■ Supplied material ■

================

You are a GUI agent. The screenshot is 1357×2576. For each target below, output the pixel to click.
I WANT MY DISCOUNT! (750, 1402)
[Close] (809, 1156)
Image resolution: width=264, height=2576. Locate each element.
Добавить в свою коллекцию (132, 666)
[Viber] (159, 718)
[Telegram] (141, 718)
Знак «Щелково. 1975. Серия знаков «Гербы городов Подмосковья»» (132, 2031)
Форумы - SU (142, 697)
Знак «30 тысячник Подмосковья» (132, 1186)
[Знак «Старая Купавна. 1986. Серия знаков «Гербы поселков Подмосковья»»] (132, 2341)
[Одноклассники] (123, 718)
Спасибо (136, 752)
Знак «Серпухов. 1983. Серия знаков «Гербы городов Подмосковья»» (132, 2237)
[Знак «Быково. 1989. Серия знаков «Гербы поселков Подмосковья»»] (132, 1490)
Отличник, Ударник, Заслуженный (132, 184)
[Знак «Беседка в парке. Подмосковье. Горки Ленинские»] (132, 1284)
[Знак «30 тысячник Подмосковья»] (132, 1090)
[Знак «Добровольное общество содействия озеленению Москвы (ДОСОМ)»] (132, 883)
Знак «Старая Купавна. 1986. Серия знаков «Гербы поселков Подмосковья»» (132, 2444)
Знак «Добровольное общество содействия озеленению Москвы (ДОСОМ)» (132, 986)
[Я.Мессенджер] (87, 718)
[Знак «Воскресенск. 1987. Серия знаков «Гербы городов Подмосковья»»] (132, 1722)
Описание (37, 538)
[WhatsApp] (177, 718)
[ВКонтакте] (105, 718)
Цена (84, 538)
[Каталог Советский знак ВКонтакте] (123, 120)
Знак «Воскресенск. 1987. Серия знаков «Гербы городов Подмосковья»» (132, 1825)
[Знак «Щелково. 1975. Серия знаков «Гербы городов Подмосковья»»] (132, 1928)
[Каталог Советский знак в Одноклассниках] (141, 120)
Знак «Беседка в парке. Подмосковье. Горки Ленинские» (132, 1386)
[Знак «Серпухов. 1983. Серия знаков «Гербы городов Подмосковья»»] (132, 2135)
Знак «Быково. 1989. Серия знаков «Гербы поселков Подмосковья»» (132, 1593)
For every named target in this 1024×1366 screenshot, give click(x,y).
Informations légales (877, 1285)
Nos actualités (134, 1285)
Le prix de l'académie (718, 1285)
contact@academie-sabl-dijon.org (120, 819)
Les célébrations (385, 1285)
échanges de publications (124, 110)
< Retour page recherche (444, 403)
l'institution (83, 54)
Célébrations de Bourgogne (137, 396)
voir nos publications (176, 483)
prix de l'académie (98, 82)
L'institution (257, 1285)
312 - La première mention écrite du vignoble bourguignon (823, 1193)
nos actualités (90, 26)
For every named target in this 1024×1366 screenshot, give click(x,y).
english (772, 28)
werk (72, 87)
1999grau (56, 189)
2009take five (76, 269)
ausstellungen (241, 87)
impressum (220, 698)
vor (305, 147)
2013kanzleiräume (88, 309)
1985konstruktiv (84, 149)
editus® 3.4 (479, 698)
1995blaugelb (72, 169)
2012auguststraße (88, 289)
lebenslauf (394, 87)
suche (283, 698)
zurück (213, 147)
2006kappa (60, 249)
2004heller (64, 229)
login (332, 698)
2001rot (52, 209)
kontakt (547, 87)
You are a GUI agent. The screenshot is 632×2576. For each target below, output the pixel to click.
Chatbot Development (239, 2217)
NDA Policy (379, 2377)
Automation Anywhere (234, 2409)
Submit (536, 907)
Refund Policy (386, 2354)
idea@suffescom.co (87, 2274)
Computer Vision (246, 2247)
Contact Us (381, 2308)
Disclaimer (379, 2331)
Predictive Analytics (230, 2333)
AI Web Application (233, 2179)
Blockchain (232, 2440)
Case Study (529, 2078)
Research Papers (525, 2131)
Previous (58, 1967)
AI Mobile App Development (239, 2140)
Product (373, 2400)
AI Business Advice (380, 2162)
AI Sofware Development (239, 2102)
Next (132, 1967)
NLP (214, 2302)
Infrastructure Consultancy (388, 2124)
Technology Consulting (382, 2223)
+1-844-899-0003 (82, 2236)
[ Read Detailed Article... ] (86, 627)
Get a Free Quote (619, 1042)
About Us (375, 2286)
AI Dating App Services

================

Give back every entry exactly.

You are a GUI agent. The screenshot is 1357×2576. For each target below, output the pixel to click.
I WANT MY DISCOUNT! (750, 1402)
[Close] (809, 1156)
Image resolution: width=264, height=2576. Locate each element.
Добавить в свою коллекцию (132, 666)
[Viber] (159, 718)
[Telegram] (141, 718)
Знак «Щелково. 1975. Серия знаков «Гербы городов Подмосковья»» (132, 2031)
Форумы - SU (142, 697)
Знак «30 тысячник Подмосковья» (132, 1186)
[Знак «Старая Купавна. 1986. Серия знаков «Гербы поселков Подмосковья»»] (132, 2341)
[Одноклассники] (123, 718)
Спасибо (136, 752)
Знак «Серпухов. 1983. Серия знаков «Гербы городов Подмосковья»» (132, 2237)
[Знак «Быково. 1989. Серия знаков «Гербы поселков Подмосковья»»] (132, 1490)
Отличник, Ударник, Заслуженный (132, 184)
[Знак «Беседка в парке. Подмосковье. Горки Ленинские»] (132, 1284)
[Знак «30 тысячник Подмосковья»] (132, 1090)
[Знак «Добровольное общество содействия озеленению Москвы (ДОСОМ)»] (132, 883)
Знак «Старая Купавна. 1986. Серия знаков «Гербы поселков Подмосковья»» (132, 2444)
Знак «Добровольное общество содействия озеленению Москвы (ДОСОМ)» (132, 986)
[Я.Мессенджер] (87, 718)
[Знак «Воскресенск. 1987. Серия знаков «Гербы городов Подмосковья»»] (132, 1722)
Описание (37, 538)
[WhatsApp] (177, 718)
[ВКонтакте] (105, 718)
Цена (84, 538)
[Каталог Советский знак ВКонтакте] (123, 120)
Знак «Воскресенск. 1987. Серия знаков «Гербы городов Подмосковья»» (132, 1825)
[Знак «Щелково. 1975. Серия знаков «Гербы городов Подмосковья»»] (132, 1928)
[Каталог Советский знак в Одноклассниках] (141, 120)
Знак «Беседка в парке. Подмосковье. Горки Ленинские» (132, 1386)
[Знак «Серпухов. 1983. Серия знаков «Гербы городов Подмосковья»»] (132, 2135)
Знак «Быково. 1989. Серия знаков «Гербы поселков Подмосковья»» (132, 1593)
For every named target in this 1024×1366 screenshot, give click(x,y).
Informations légales (877, 1285)
Nos actualités (134, 1285)
Le prix de l'académie (718, 1285)
contact@academie-sabl-dijon.org (120, 819)
Les célébrations (385, 1285)
échanges de publications (124, 110)
< Retour page recherche (444, 403)
l'institution (83, 54)
Célébrations de Bourgogne (137, 396)
voir nos publications (176, 483)
prix de l'académie (98, 82)
L'institution (257, 1285)
312 - La première mention écrite du vignoble bourguignon (823, 1193)
nos actualités (90, 26)
For every named target in this 1024×1366 screenshot, give click(x,y).
english (772, 28)
werk (72, 87)
1999grau (56, 189)
2009take five (76, 269)
ausstellungen (241, 87)
impressum (220, 698)
vor (305, 147)
2013kanzleiräume (88, 309)
1985konstruktiv (84, 149)
editus® 3.4 (479, 698)
1995blaugelb (72, 169)
2012auguststraße (88, 289)
lebenslauf (394, 87)
suche (283, 698)
zurück (213, 147)
2006kappa (60, 249)
2004heller (64, 229)
login (332, 698)
2001rot (52, 209)
kontakt (547, 87)
You are a GUI agent. The screenshot is 632×2576. For each target below, output the pixel to click.
Chatbot Development (239, 2217)
NDA Policy (379, 2377)
Automation Anywhere (234, 2409)
Submit (536, 907)
Refund Policy (386, 2354)
idea@suffescom.co (87, 2274)
Computer Vision (246, 2247)
Contact Us (381, 2308)
Disclaimer (379, 2331)
Predictive Analytics (230, 2333)
AI Web Application (233, 2179)
Blockchain (232, 2440)
Case Study (529, 2078)
Research Papers (525, 2131)
Previous (58, 1967)
AI Mobile App Development (239, 2140)
Product (373, 2400)
AI Business Advice (380, 2162)
AI Sofware Development (239, 2102)
Next (132, 1967)
NLP (214, 2302)
Infrastructure Consultancy (388, 2124)
Technology Consulting (382, 2223)
+1-844-899-0003 (82, 2236)
[ Read Detailed Article... ] (86, 627)
Get a Free Quote (619, 1042)
About Us (375, 2286)
AI Dating App Services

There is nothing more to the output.